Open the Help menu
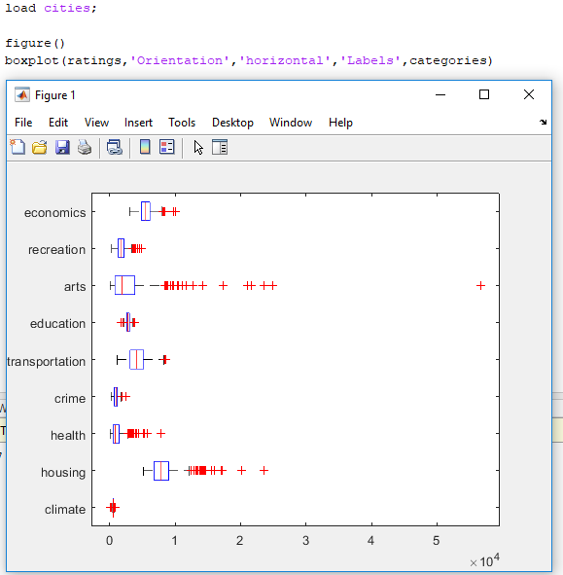Screen dimensions: 563x575 click(340, 123)
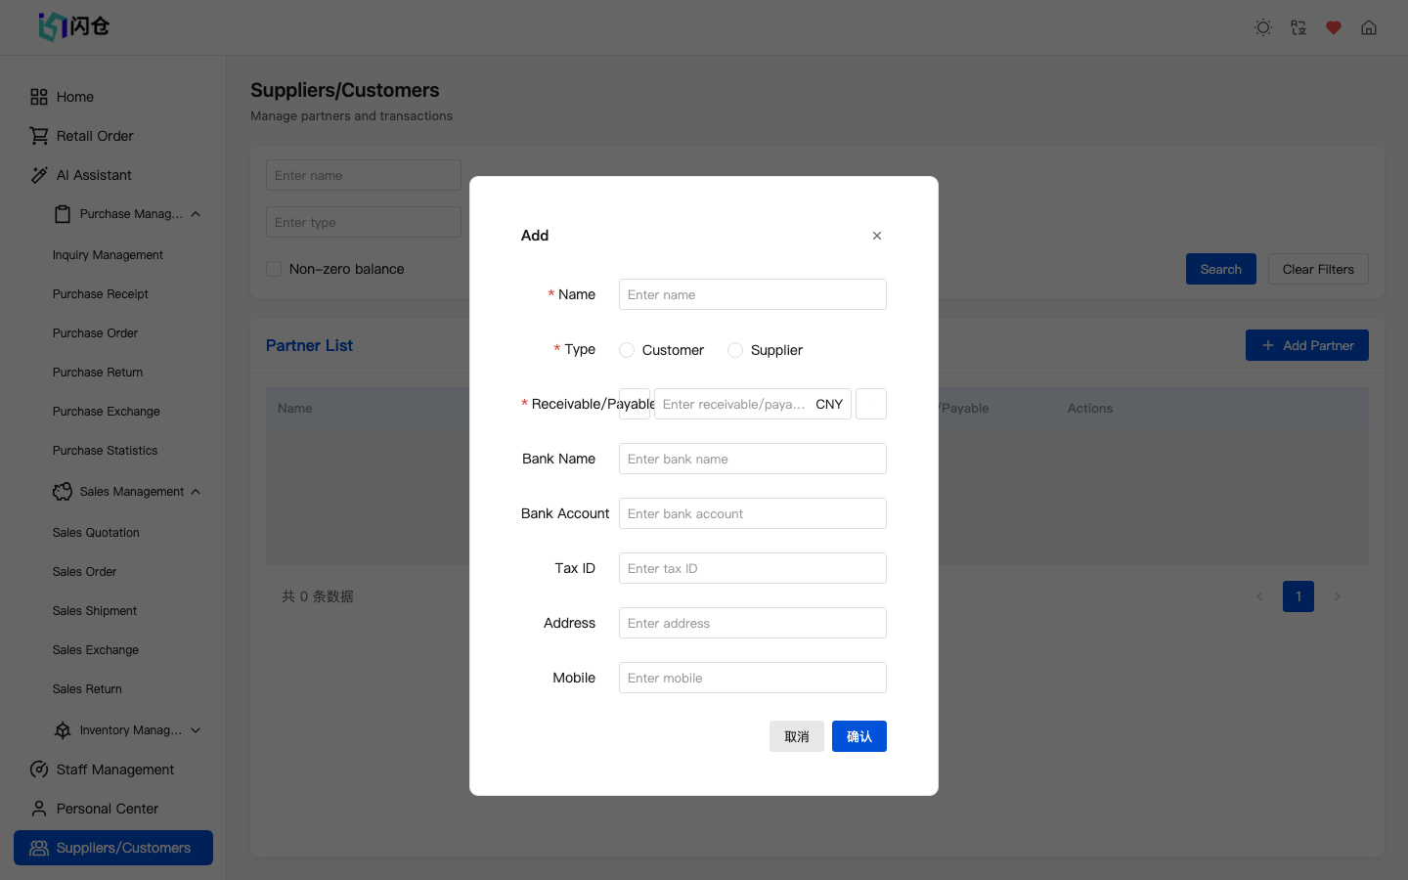
Task: Collapse the Purchase Management section
Action: click(x=195, y=213)
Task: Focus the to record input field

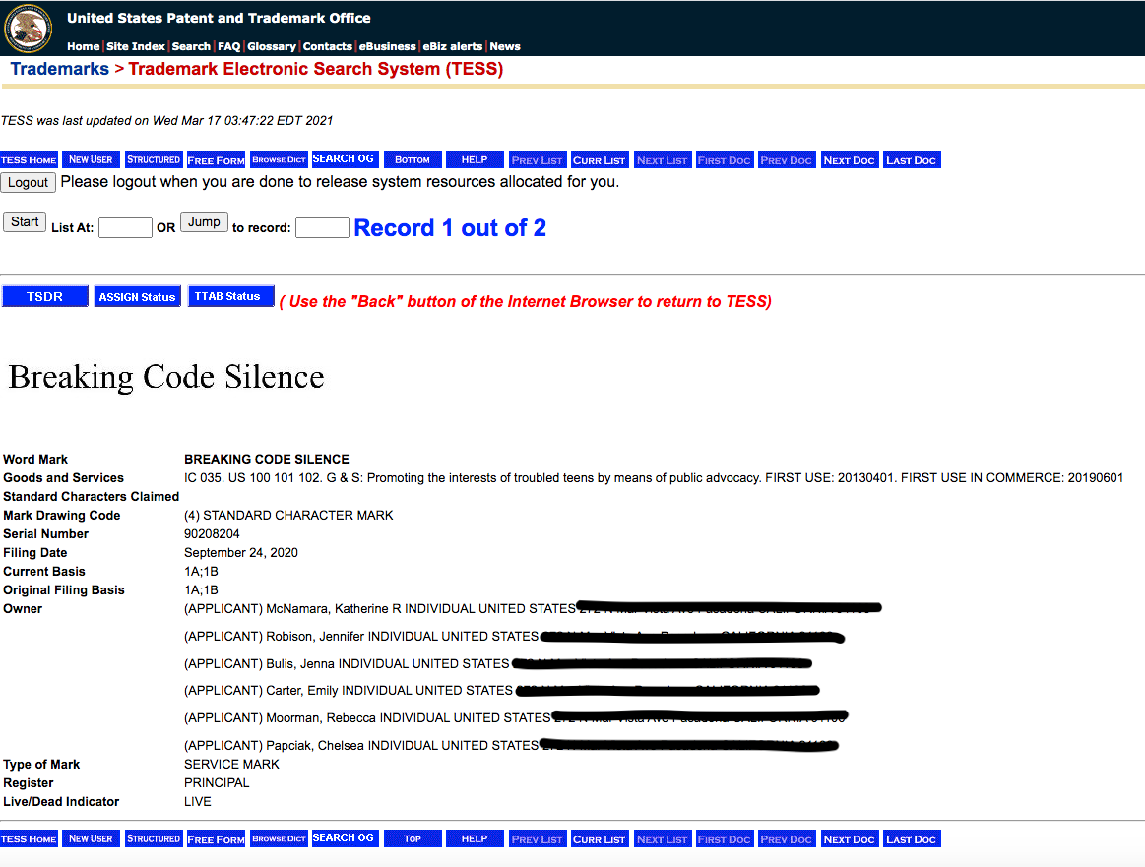Action: (x=322, y=228)
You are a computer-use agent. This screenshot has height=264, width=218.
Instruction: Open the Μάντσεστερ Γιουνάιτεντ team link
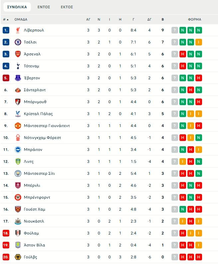click(47, 126)
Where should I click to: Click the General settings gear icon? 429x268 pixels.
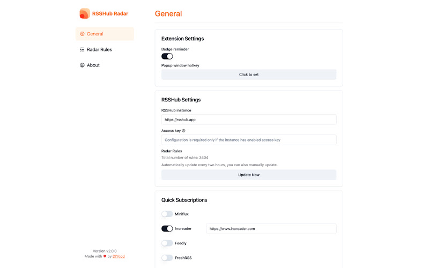[82, 34]
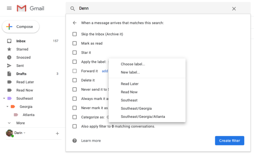Go back using the arrow icon
This screenshot has height=156, width=254.
(75, 23)
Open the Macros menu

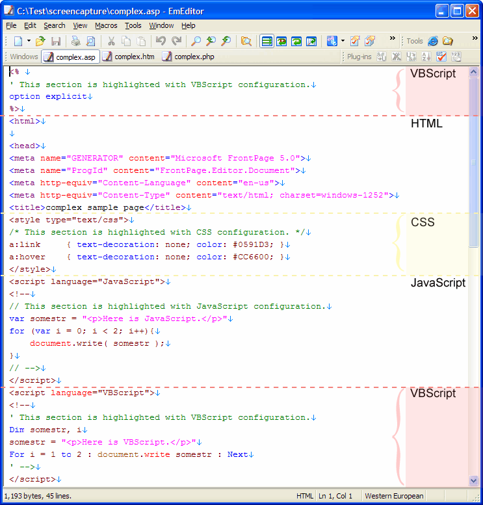[106, 25]
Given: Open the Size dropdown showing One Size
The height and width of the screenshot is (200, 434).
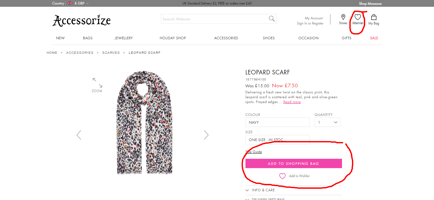Looking at the screenshot, I should (277, 140).
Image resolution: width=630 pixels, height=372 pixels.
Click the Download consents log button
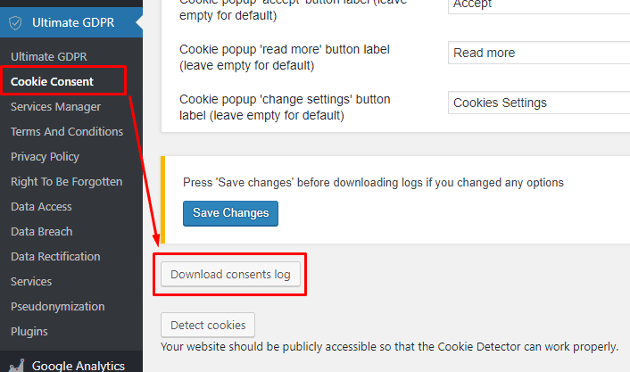(231, 275)
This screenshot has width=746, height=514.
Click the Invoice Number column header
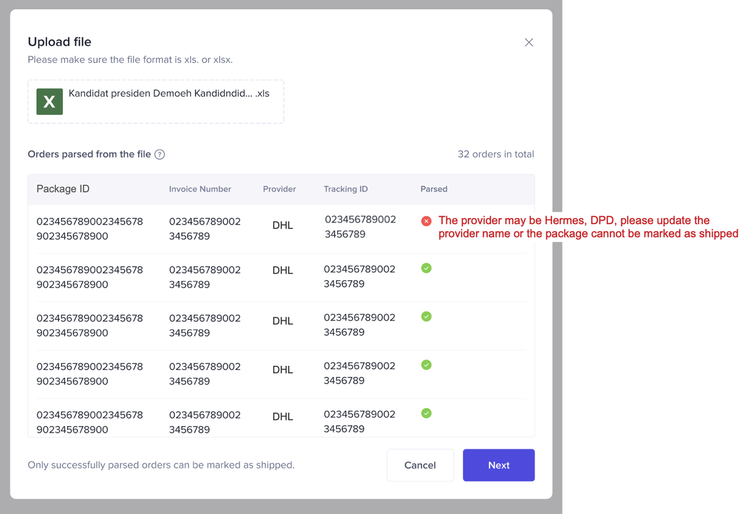point(200,189)
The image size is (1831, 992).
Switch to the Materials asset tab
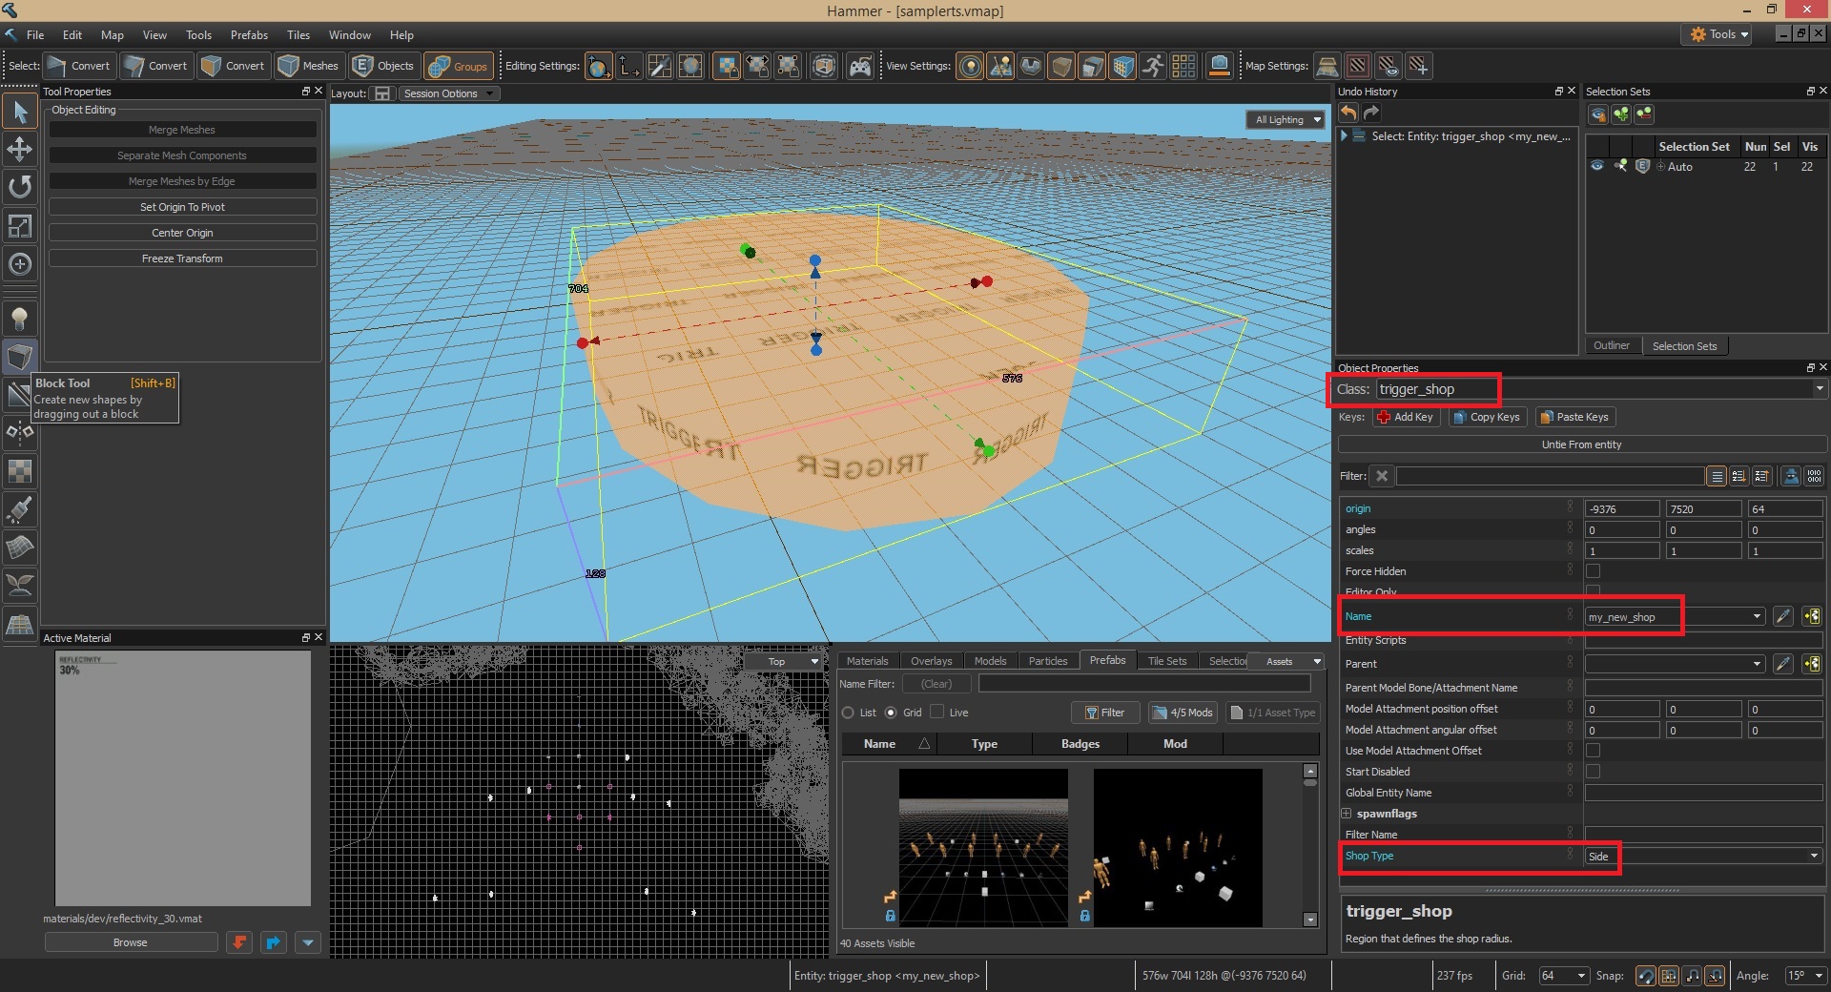(x=867, y=661)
========================================
> _Problem_: Retype all of the data above word for word, excluding the pictures.

> _Response box_:
Open the Help menu
Screen dimensions: 563x575 click(340, 123)
Task: Collapse the Purchase Management section
Action: click(x=195, y=213)
Task: Focus the to record input field

Action: (x=322, y=228)
You are a computer-use agent. This screenshot has height=264, width=218.
Instruction: Open the Μάντσεστερ Γιουνάιτεντ team link
click(47, 126)
Where should I click to: Click the General settings gear icon? 429x268 pixels.
[82, 34]
Go back using the arrow icon
This screenshot has height=156, width=254.
(75, 23)
Open the Macros menu

[106, 25]
Given: Open the Size dropdown showing One Size
The height and width of the screenshot is (200, 434).
Looking at the screenshot, I should (277, 140).
Image resolution: width=630 pixels, height=372 pixels.
Click the Download consents log button
(231, 275)
This screenshot has width=746, height=514.
Click the Invoice Number column header
point(200,189)
The image size is (1831, 992).
Switch to the Materials asset tab
(x=867, y=661)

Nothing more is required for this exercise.